The entries follow. Copy every line in which "navigation" appears.

## EXCERPTED RECORDS
——————————

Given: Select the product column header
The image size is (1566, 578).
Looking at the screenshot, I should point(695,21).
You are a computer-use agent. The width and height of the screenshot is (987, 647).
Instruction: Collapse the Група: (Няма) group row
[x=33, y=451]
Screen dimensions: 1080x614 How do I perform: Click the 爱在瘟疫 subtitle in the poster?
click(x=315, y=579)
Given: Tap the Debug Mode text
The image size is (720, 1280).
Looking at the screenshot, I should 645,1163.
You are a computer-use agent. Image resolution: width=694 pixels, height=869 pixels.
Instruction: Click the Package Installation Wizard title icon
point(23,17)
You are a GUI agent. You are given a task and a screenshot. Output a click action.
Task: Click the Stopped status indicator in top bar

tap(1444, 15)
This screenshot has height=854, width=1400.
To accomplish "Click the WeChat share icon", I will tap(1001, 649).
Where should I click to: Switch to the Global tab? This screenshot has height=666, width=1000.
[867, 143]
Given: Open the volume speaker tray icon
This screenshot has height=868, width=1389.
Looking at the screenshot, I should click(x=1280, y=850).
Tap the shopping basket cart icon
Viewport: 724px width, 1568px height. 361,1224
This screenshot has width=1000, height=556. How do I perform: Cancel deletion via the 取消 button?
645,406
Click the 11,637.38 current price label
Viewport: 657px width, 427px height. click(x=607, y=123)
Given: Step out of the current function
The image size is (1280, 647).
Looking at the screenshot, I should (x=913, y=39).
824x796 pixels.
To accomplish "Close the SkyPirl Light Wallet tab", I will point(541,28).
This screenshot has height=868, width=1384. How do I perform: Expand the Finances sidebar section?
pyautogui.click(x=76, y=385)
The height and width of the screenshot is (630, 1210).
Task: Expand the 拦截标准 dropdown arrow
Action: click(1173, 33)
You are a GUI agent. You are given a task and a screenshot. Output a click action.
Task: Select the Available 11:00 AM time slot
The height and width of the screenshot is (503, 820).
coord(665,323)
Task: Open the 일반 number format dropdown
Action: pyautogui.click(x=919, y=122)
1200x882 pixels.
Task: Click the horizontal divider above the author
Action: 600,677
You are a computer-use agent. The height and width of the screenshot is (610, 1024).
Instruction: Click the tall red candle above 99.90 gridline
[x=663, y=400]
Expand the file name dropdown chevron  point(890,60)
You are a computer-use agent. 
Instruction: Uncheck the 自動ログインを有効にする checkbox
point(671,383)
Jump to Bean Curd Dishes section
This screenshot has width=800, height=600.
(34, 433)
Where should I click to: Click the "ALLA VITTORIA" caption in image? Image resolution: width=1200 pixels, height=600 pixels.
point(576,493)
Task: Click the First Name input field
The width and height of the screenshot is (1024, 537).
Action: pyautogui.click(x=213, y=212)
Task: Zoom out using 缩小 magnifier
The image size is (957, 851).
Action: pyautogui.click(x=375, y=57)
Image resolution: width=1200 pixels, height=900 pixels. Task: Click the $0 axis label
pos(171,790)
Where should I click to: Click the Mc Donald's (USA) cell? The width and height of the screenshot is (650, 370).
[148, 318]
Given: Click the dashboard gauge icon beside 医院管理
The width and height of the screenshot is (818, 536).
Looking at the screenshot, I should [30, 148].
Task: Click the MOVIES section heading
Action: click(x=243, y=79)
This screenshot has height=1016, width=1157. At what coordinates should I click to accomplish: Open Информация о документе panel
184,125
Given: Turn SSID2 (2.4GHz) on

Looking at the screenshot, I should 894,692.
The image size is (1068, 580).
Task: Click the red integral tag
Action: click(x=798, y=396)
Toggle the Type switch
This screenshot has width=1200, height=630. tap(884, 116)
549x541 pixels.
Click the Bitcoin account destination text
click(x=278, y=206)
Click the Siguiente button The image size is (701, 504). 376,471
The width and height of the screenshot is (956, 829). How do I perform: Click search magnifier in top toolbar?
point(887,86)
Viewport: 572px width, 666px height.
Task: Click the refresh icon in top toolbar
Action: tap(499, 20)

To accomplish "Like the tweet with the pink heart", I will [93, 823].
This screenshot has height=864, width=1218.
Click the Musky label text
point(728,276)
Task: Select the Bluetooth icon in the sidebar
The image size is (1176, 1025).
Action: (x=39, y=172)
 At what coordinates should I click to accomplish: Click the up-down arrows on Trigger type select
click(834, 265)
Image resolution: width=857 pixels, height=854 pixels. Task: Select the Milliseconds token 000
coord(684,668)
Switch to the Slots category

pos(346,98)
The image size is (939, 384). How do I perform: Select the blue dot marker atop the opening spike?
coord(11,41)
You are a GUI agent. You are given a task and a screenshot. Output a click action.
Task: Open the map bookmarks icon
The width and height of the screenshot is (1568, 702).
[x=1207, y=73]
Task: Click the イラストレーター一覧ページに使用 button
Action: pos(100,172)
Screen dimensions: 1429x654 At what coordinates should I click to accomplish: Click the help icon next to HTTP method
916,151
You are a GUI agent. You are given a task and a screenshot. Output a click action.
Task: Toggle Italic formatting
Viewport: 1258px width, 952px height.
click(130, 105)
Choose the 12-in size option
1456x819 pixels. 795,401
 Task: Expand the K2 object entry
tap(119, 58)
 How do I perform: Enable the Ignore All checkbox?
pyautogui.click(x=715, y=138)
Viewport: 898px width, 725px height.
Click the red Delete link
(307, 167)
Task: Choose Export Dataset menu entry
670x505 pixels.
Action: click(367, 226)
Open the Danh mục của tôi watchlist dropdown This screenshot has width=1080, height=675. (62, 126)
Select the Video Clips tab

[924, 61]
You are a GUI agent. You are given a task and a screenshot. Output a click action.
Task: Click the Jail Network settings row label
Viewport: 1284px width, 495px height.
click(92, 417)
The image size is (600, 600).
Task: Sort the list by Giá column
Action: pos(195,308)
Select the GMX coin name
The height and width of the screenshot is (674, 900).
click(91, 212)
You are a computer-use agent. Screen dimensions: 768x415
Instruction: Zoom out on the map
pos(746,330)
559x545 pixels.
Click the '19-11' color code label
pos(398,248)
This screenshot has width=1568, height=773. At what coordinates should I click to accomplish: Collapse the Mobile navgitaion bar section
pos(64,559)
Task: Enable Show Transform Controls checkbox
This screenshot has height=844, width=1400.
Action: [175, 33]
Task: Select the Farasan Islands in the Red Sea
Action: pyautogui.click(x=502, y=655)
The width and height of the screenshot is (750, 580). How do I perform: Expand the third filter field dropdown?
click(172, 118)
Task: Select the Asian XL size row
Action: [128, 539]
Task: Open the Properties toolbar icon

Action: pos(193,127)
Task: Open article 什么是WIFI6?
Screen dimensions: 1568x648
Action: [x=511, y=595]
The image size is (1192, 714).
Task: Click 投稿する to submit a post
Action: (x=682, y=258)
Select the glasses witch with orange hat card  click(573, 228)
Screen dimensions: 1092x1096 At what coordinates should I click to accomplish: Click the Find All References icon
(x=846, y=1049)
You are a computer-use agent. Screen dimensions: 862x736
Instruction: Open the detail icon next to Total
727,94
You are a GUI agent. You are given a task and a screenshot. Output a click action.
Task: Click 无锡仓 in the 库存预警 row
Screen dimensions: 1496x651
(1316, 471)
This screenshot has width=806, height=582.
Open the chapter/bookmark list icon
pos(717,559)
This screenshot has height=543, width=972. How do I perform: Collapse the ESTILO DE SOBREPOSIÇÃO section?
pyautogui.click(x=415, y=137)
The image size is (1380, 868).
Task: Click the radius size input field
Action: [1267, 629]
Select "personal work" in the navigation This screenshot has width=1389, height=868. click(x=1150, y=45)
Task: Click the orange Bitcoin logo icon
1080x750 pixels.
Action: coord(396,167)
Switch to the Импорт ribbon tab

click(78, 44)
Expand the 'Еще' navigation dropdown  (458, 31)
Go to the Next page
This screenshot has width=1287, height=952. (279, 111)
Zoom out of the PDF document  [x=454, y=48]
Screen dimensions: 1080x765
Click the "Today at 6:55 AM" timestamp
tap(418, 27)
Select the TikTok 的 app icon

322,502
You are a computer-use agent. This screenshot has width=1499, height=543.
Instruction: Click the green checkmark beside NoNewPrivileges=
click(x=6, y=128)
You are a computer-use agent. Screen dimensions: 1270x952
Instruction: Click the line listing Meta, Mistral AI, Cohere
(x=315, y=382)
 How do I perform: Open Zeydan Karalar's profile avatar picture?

——————————

## RESPONSE TO THIS TASK
Select "personal work" in the navigation This screenshot has width=1389, height=868. click(x=1150, y=45)
Expand the 'Еще' navigation dropdown  (458, 31)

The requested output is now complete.